[Stored data entries]
☆ ☆ ☆ ☆ ☆ ☆ ☆

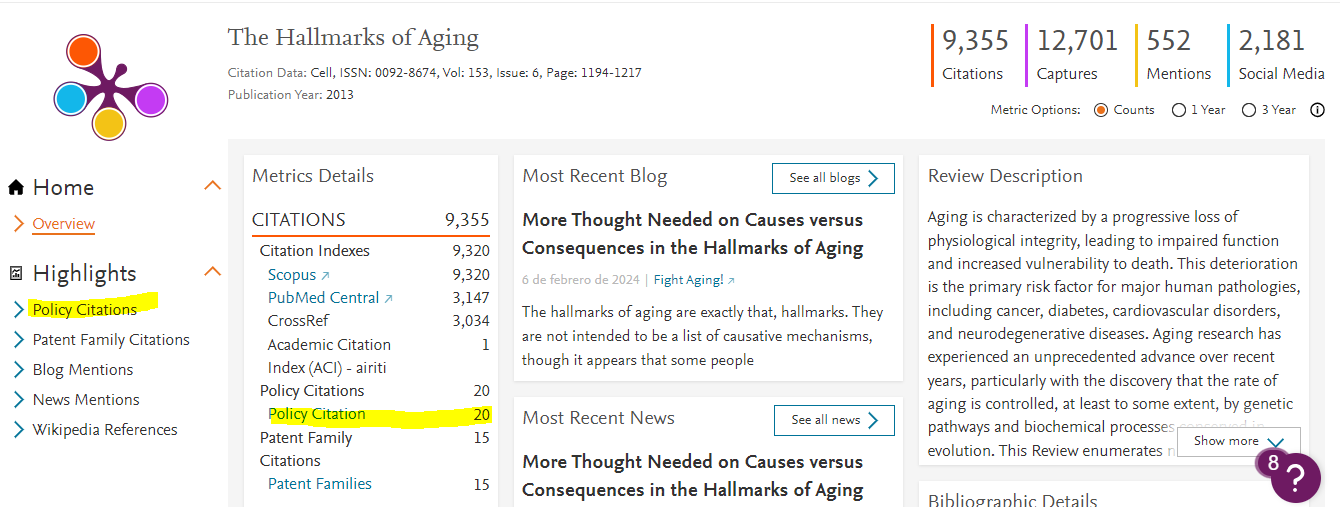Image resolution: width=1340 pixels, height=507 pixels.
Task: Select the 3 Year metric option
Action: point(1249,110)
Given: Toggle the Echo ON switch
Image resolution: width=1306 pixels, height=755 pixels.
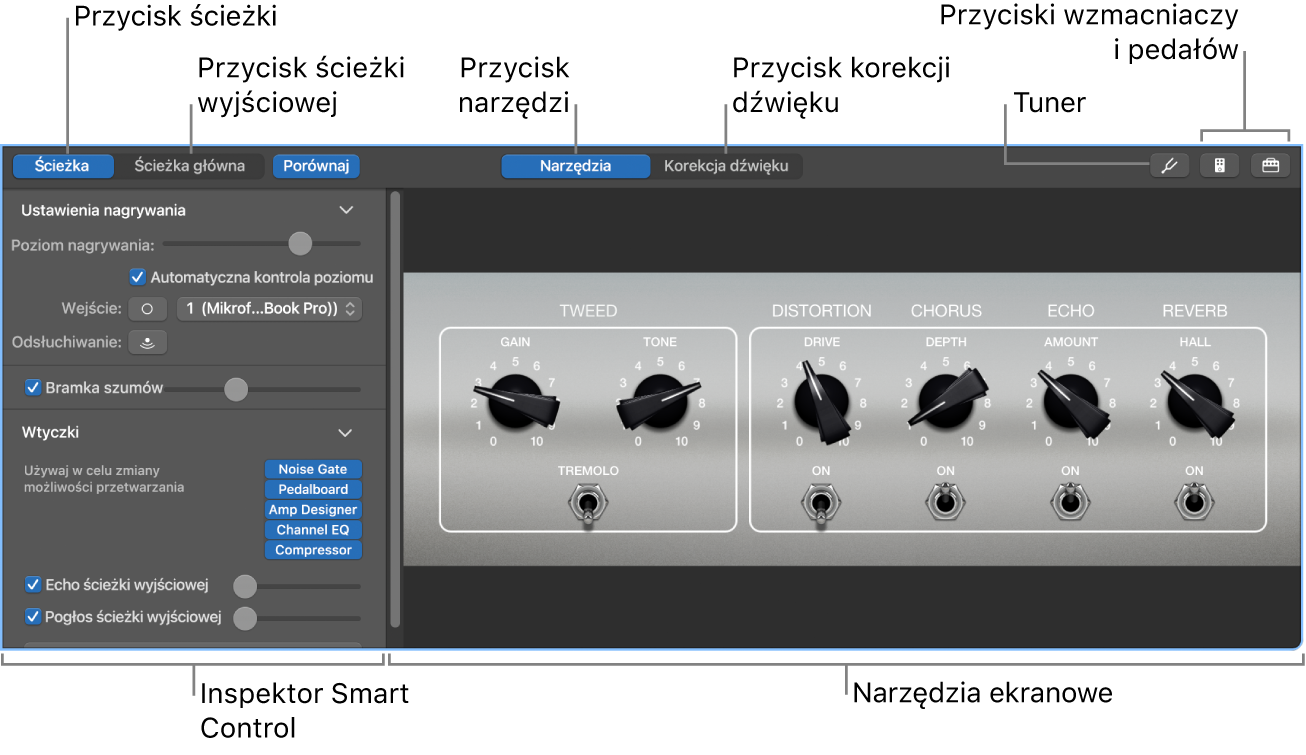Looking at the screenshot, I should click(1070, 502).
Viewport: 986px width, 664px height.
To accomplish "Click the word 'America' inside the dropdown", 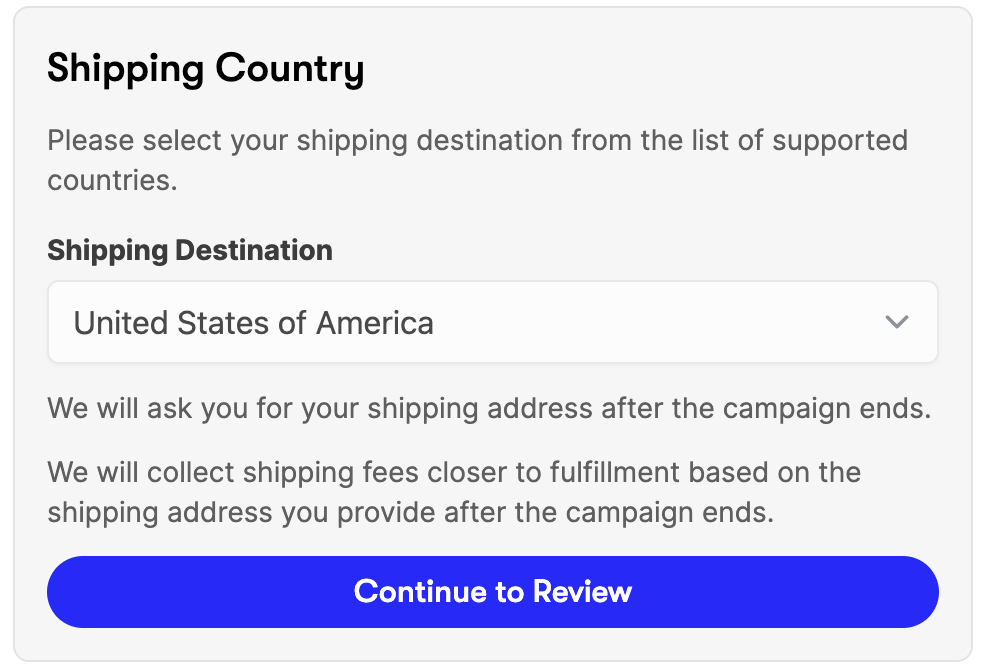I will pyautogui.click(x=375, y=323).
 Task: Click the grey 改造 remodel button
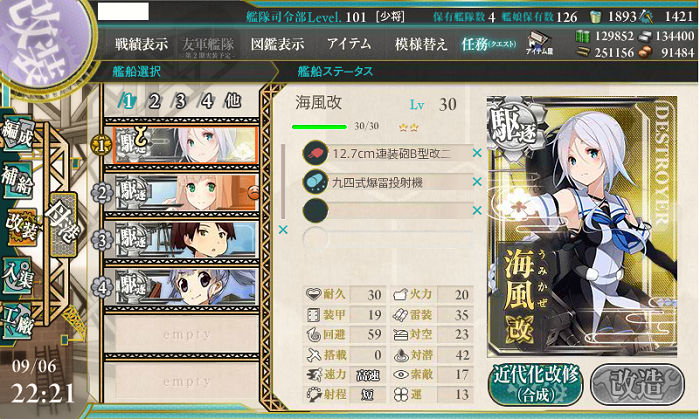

☆ ☆ ☆ ☆ ☆ ☆ ☆

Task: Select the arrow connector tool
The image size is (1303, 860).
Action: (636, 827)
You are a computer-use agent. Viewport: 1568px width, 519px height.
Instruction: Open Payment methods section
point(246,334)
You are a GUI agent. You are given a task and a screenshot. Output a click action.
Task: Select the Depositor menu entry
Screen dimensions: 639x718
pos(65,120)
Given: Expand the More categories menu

☆ ☆ ☆ ☆ ☆ ☆ ☆

In the records above, how many lines hold "Viewport"? Only the number is wanted.

:: PROBLEM SOLUTION ::
2